Document extract ▸

<<<<

Lesson 4 In-Class Discussion

(Maureen Metzger) #7



(Brendan Herger) #8

Are the links he’s showing at the beginning posted anywhere?

(Brian Holland) #9

Link for Vitaly’s Article.

(Maureen Metzger) #10

@hergertarian, not yet, he’ll probably post up top after class?

(Kevin Bird) #11

anybody can actually put them up top since it’s a wiki.

(James Requa) #12

All the blog posts are found in this thread

(James Dietle) #13

is there a plugin showing those nice green completion bars in Jeremy’s notebook?

(Sanyam Bhutani) #14

It happens by default for me in the AWS AMI.

(Kevin Bird) #15

What is ps = 0.5?

(Aditya) #16


(Tom Grek) #17

“Throw away” --> set activation to zero? (Or to NaN, null, undefined… and handle it in some special way?)

>>>>

Information provided ▸

<<<<

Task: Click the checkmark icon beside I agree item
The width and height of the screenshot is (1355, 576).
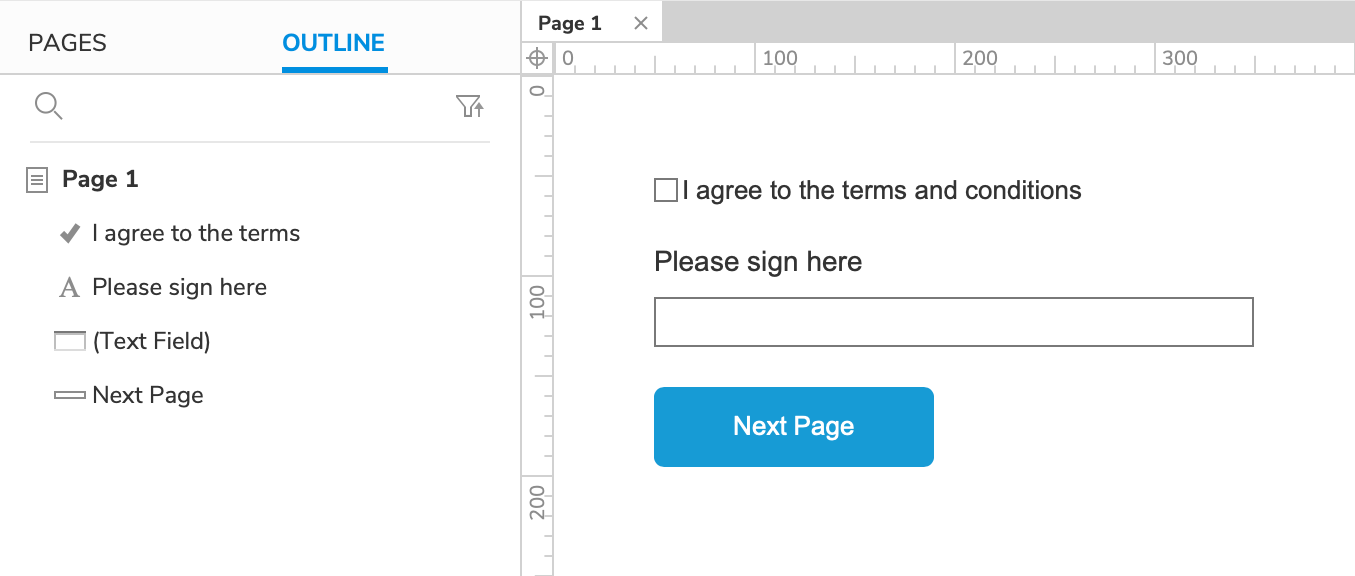Action: coord(70,234)
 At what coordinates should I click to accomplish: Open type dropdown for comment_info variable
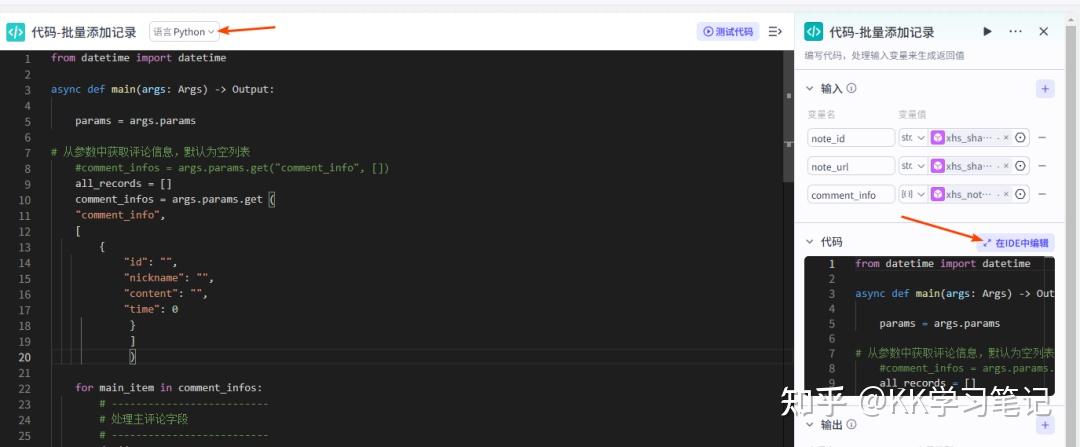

>>>>

What needs to be done ▸ Write the next posts of the Lesson 4 in-class discussion thread, picking up after the last post shown.

Result below ▸
(Stathis Fotiadis) #18

What does dropping a unit mean? Set it’s activation to 0? What happens in the back propagation step? Does the unit get it’s weights updated?

(satish) #19

It’s a percentage for drop out

(Hiromi Suenaga) #20

If you drop some of the activations, would their weights get updated at the end of the mini batch?

(Sanyam Bhutani) #21

Removing the Learned weights in such a way that the calculation works. But overfitting is avoided.

(yinterian) #22

activations don’t have weights.

(Ankit Goila) #23

Would adding dropout make training slower?

(Kevin Bird) #24

any idea what the “ps” stands for?

(Aditya) #25

The abstract of the dropout article seems perfectly servicable.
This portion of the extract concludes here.